Not that preparing us for the gospel is the intent of every writer of sad stories, or even most of them–but as Flannery O’Connor said, the Devil is forever accomplishing ends other than his own.
I was still thinking about St. Augustine’s view of dramatic sadness when I ran across a very interesting article about sad movies. Psychologists looking to study emotions face an ethical dilemma: how do they make people sad (or fearful or angry) without deceiving them or otherwise putting them in emotionally harmful situations? One very helpful way is to show them movies or certain scenes from movies. But even that’s not easy, since most really sad movie scenes also evoke other emotions besides sadness. Researchers looked high and low for the movie scene that would most reliably evoke unalloyed sadness in their subjects. They finally settled on the scene in the mediocre 1979 movie, The Champ, in which nine-year-old Ricky Schroder sees his father die and cries, “Wake up, Champ!” It has become the go-to scene for scientists seeking to study the behavior of people under the influence of sadness. Here’s the Smithsonian article I read, which also includes a list of movies used to evoke other emotions and mental states, from happiness to surprise to disgust. And here’s the academic paper that was the basis of the Smithsonian article.
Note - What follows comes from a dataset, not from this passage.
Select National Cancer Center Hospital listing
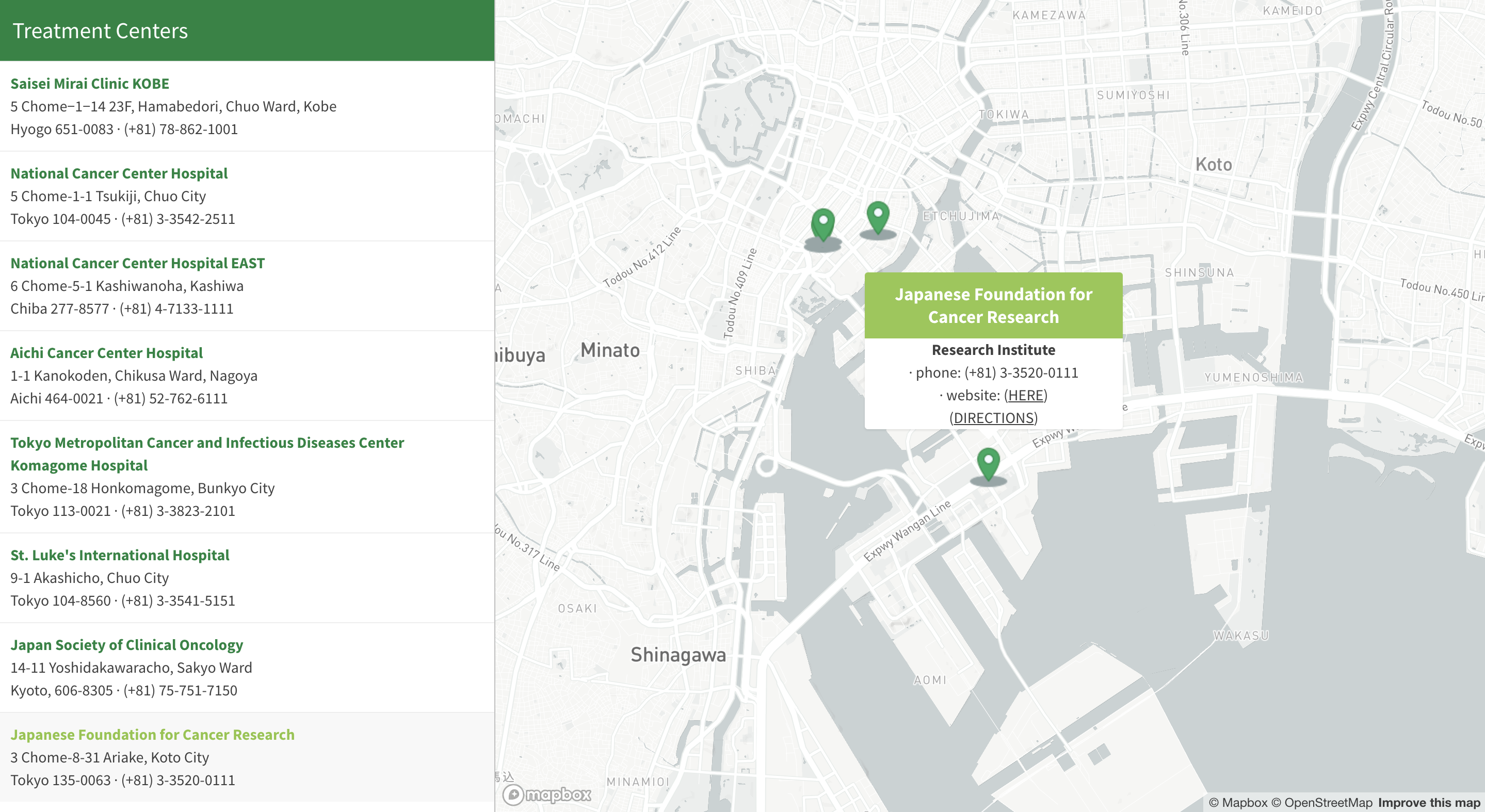The width and height of the screenshot is (1485, 812). [119, 173]
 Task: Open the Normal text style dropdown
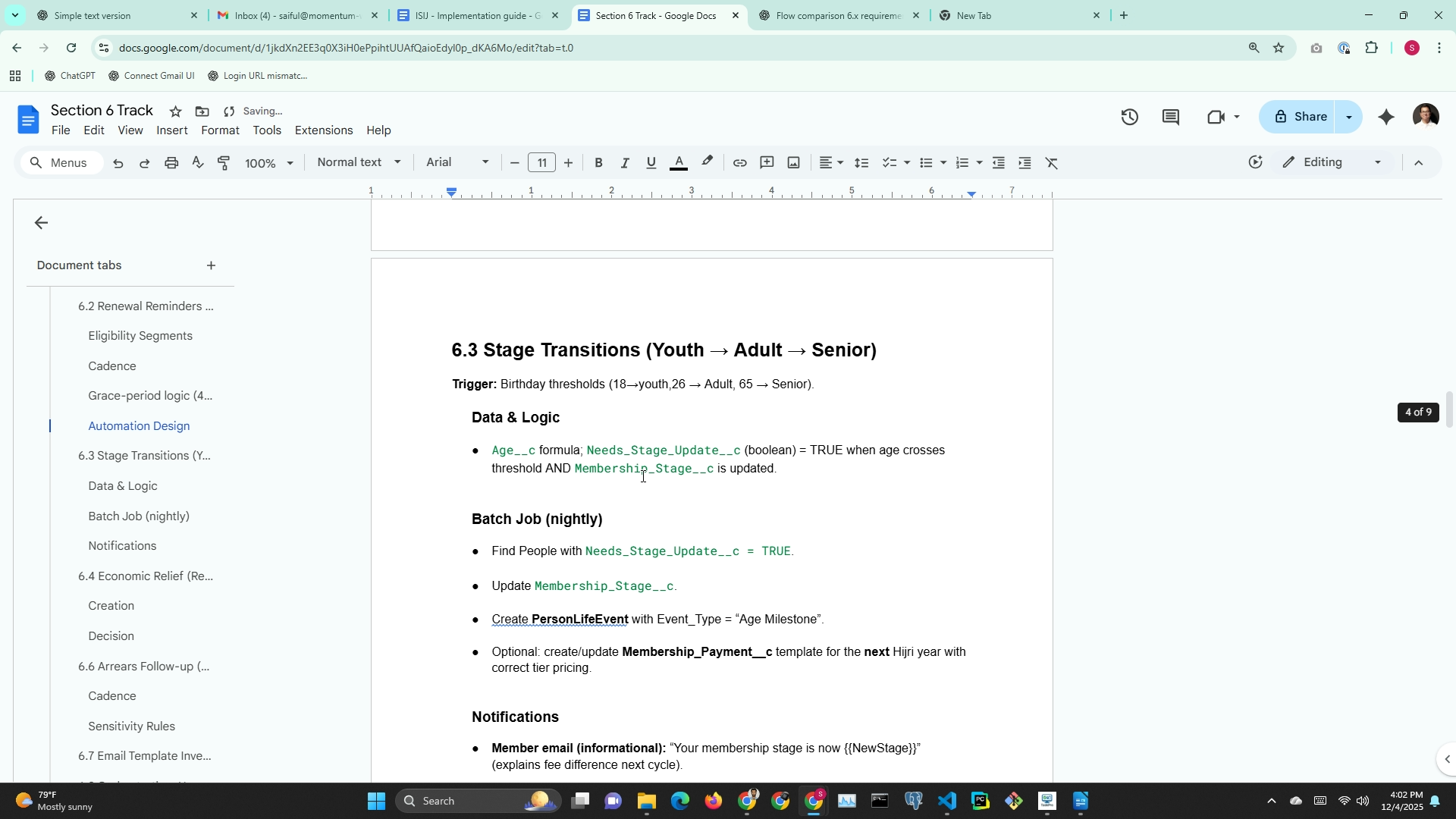tap(359, 162)
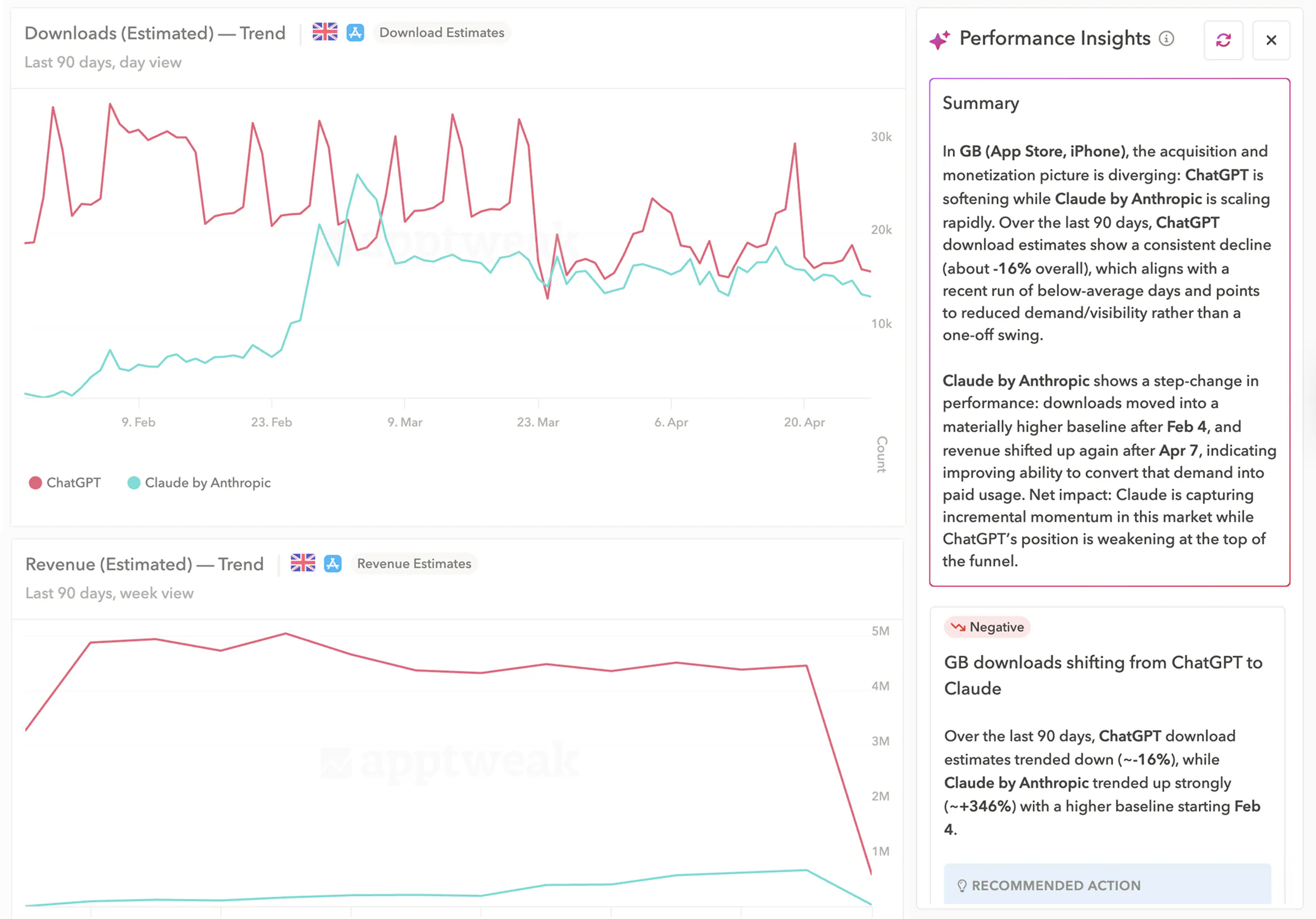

And here’s a link to that scene from The Champ. (I can’t embed it, so if you follow the link, you’ll be exposed to some less than polite comments at YouTube. You’ve been warned.)
Jess
Thanks for this post. Where would we be without tragedy? By the way, happy (late) birthday! I was really excited to learn that my birthday is only days apart from one of my favorite author’s (mine is Sunday). And I really don’t know why those kinds of things excite me. But they do. Anyway, I hope you have many happy returns. 🙂
Jess
I guess the “happy birthday” wasn’t really by the way, seeing as I was talking about tragedy. Hopefully you didn’t think I meant it was tragic that you were born. ;-D
livingoakheart
Now you’ve done it, Jess.
Jess
 Drat, I think I have…
Loren Warnemuende
Gee, thanks for making me cry! Actually, it was kind of funny: after your lead-up here I thought I’d fully prepped myself for The Champ clip so I wouldn’t be caught emotionally. I was even interrupted halfway through with a phone call and good news. But wouldn’t you know, by the end of the clip the emotions surged up. Amazing.
I’ve always felt that the emotions pulled through good writing, drama, music, etc. were a great way to help us identify with people who have gone through situations like those. It’s not the same, obviously, but at least we have an inkling.